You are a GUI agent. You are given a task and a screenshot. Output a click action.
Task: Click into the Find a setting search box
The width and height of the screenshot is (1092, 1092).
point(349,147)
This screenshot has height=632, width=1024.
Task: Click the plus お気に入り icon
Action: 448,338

━━━━━━━━━━━━━━━━━━━━

What is being asked: Nothing is to be left out when the listing is copied, and every line must match exactly.

Answer area:
You are a GUI agent. You are given a task and a screenshot. Output a click action.
Task: Click into the Find a setting search box
The width and height of the screenshot is (1092, 1092).
point(349,147)
This screenshot has height=632, width=1024.
Task: Click the plus お気に入り icon
Action: 448,338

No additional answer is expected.